Uno dei centinaia di cortei pro-Pal dell’anno scorso. Roma, il 4 ottobre, che pure come data lascia un po’ così, mica perché è venerdì ma perché mancano tre giorni alle commemorazioni per il pogrom di Hamas nel sud di Israele. Frega niente, tuttavia, ai manifestanti che scendono in piazza per la «Palestina libera» (da chi, da cosa? sta per diventare realtà la pax americana che riporterà gli ostaggi a casa e allenterà le operazioni delle Idf nella Striscia, che senso ha bloccare le città e mettere a ferro e fuoco interi quartieri?): ma qui, in Occidente, non solo in Italia, da anni va così e va, cioè, che nel sacro nome di Gaza vale qualsiasi mobilitazione.

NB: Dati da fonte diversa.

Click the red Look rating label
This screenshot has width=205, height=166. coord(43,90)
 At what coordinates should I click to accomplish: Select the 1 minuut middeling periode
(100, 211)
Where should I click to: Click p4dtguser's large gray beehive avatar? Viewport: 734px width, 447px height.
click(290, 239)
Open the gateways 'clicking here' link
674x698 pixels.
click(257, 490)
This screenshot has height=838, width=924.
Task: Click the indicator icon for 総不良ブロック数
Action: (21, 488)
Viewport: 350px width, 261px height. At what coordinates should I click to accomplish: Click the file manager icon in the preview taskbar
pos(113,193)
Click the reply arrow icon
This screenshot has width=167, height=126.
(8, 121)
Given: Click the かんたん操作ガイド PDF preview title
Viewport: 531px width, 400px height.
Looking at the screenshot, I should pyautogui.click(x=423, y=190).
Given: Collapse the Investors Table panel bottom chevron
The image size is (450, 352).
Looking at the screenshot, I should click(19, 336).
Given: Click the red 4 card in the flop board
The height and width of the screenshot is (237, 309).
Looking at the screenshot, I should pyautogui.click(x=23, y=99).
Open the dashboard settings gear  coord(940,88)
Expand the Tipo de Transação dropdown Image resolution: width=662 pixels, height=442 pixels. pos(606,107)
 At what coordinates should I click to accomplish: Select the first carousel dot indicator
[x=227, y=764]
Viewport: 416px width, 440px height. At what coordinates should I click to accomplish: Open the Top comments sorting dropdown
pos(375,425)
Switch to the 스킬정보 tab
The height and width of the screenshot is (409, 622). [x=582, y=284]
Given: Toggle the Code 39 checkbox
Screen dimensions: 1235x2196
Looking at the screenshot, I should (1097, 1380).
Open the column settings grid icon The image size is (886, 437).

È questo il clima che si respira all’Esquilino. Sono le nove di sera, il grosso del serpentone che, più o meno consapevolmente, ha riempito il pomeriggio coi soliti slogan dal-fiume-a-mare si è disperso, un gruppetto di circa cento persone è appena stato intercettato dalla digos in via Lanza. Le forze dell’ordine intendono identificare uno per uno questi ragazzotti che hanno tutti il volto coperto (o da una sciarpa o da un cappuccio) e che reagiscono all’istante. D’altronde basta un niente, nel mondo moderno, qualche messaggino su whatsapp, il passaparola dei social network, un paio di telefonate col cellulare e, se ce n’è l’occasione, il megafono vecchia scuola: chi è ancora per strada sente l’invito a presenziare in via Merulana, l’intento è di raggiungere i palazzi delle istituzioni. Si presenteranno in 5mila (per dire il potere della comunicazione) e, una volta arrivati lì, le tre ore che seguiranno saranno di quelle al limite della guerriglia urbana. Strade occupate, caos, baccano, “posti di blocco” che non sono sufficienti per fare da argine.